I was initially treated with steroids, then Copaxone for 2.5 +years (average relapse rate of every 3-4 months), Avonex for 2.5+ years (same relapse rate and discontinued after two seizures). I was medication free for 2 years and then started Tysabri. My life has never been the same (in a good way)!
I am hesitant to go off of Tysabri and on Tecfidera for a few reasons:
My questions are as follows:
Considering this information and my questions – what guidance can you provide me?
Great questions. I only wish we had more data for better answers. Here is what we think we know:
Your options can be separated into three categories:
The safest option is to stop Tysabri for 3-6 months with monitoring MRI scans of the brain obtained before stopping, then at 4 months and 6 months after the last infusion. Tysabri take a good 3 months to wash out of your system. Since PML usually begins well before a person is symptomatic, you want to make sure there is no evidence of PML on your MRI before even stopping Tysabri; no one has developed PML more than 6 months after stopping Tysabri so this would be the safest time to start another therapy. Any clinical or MRI activity before 6 months would prompt early initiation of another therapy. At 6 months you could start any therapy including rituximab.

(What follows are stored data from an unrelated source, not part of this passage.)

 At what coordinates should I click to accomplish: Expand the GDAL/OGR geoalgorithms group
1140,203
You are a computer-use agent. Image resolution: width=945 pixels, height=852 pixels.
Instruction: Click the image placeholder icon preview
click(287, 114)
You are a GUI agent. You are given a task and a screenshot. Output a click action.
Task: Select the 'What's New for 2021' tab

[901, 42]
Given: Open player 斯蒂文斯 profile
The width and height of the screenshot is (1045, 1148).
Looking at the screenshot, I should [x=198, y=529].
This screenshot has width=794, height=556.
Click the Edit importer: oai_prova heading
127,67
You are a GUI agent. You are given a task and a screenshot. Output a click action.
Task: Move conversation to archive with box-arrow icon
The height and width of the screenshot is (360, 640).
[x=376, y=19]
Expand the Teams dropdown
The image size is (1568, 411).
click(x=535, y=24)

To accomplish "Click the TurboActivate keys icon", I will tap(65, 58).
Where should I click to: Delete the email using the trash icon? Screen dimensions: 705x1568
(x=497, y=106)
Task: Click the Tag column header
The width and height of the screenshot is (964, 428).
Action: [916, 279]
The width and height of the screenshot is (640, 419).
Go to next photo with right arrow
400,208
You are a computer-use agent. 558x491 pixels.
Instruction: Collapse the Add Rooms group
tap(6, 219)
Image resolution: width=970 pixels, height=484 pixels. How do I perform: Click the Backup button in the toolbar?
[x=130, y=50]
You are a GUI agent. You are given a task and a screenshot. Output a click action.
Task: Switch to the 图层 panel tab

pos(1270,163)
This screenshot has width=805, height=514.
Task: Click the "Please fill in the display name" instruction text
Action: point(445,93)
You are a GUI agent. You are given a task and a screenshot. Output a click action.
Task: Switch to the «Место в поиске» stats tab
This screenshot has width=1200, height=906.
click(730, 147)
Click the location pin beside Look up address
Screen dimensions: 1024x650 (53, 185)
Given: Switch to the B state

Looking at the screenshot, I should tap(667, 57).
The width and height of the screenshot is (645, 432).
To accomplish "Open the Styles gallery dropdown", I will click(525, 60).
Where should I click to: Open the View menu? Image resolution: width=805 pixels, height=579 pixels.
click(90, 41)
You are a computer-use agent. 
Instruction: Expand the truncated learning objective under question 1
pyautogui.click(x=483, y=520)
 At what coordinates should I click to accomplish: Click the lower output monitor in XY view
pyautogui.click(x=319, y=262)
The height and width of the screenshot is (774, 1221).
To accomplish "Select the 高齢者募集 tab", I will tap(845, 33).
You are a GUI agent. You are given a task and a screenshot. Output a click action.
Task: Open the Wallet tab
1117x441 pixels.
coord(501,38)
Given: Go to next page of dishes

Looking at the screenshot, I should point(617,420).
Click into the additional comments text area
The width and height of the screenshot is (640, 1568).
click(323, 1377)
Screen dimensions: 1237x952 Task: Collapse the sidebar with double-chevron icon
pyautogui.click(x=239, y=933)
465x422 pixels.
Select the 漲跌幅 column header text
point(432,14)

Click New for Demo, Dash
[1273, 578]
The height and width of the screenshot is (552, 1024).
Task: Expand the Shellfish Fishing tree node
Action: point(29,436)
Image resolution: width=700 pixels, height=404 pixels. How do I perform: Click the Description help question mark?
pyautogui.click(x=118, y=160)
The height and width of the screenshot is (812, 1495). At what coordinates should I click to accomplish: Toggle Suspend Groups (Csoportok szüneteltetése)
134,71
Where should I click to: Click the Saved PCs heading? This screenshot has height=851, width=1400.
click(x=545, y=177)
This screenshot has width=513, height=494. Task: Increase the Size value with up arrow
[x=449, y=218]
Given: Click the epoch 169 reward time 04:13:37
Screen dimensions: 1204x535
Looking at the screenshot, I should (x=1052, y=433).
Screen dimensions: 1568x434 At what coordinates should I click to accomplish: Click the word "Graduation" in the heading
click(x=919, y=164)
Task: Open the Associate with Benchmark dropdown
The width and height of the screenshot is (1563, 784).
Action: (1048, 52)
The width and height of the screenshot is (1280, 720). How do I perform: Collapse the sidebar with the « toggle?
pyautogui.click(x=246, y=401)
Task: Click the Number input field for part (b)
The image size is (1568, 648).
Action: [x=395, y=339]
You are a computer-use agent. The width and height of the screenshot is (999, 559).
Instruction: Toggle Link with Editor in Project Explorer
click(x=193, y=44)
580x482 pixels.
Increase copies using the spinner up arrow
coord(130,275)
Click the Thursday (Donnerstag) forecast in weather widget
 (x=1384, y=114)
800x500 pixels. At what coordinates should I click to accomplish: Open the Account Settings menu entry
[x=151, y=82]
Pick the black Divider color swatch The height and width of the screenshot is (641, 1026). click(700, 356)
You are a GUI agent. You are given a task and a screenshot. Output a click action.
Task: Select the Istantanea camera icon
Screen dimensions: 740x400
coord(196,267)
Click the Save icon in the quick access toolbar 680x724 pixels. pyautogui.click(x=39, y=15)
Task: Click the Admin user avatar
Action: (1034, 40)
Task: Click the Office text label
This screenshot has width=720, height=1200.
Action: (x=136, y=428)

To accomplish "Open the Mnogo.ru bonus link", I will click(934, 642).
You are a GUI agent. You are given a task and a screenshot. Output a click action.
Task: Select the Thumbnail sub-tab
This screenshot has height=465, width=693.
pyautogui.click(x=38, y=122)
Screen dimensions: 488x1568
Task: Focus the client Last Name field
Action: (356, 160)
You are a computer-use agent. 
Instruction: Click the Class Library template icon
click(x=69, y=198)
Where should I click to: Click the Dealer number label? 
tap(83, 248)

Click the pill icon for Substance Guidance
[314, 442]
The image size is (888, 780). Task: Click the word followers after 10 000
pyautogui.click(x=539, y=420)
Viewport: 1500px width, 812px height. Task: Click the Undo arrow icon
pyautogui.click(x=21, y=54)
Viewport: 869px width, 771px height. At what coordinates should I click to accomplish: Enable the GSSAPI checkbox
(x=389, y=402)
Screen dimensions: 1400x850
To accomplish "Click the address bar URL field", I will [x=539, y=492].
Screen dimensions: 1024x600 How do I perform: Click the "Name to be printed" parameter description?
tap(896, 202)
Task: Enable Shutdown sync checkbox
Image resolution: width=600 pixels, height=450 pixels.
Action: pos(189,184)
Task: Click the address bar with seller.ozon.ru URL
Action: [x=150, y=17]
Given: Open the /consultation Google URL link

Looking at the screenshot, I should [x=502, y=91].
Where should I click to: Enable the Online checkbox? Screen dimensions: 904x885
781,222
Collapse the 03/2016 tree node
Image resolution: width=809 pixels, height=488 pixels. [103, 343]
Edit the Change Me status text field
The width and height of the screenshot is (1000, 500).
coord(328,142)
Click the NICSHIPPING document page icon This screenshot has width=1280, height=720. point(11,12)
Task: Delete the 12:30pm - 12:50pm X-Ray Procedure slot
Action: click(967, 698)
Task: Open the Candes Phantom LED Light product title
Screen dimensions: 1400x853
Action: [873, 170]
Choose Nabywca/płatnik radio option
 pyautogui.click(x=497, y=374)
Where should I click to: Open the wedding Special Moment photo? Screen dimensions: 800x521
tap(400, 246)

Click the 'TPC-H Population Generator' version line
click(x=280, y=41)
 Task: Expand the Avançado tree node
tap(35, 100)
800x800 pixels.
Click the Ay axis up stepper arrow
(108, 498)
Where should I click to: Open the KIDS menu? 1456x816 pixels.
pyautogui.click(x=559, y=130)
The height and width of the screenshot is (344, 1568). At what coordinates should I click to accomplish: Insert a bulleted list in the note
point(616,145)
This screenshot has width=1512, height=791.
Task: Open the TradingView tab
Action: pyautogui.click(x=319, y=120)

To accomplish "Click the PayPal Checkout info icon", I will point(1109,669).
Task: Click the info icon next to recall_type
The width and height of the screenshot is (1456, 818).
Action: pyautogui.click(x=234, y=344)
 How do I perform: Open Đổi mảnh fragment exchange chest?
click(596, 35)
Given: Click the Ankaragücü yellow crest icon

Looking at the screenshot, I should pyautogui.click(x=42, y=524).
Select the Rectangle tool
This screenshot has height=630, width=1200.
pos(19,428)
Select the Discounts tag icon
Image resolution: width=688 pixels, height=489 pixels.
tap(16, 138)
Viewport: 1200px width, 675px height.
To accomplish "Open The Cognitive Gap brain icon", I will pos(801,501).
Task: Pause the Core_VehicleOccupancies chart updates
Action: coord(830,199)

The most effective option for stopping Tysabri and preventing disease activity from returning would be to start a DMT immediately after stopping Tysabri (or usually within a month when it can be arranged) Options could include Aubagio, Gilenya, Tecfidera depending on a number of factors you can discuss with your doctor. Again, you should have an MRI before stopping Tysabri and then 4 and 6 months after stopping Tysabri to make sure there is no PML developing or rebound MS activity. Rituximab is a difficult option until we are sure there is no evidence of PML since it irreversibly decreases your B cell counts for up to 6 months after treatment. If you developed PML during this interval it could be difficult to treat.
The most effective option may be to increase the interval between Tysabri infusions to every 8 weeks and monitor for PML with MRI scans at least every 4 months. We use a very rapid protocol that does not include gadolinium unless new T2 or DWI hyper intensities develop.
To answer your last question, I think the CD20 agents like Rituximab and the other products in development are outstanding for MS. We have no idea if they are better than Tecfidera at this time, but that would be my bet.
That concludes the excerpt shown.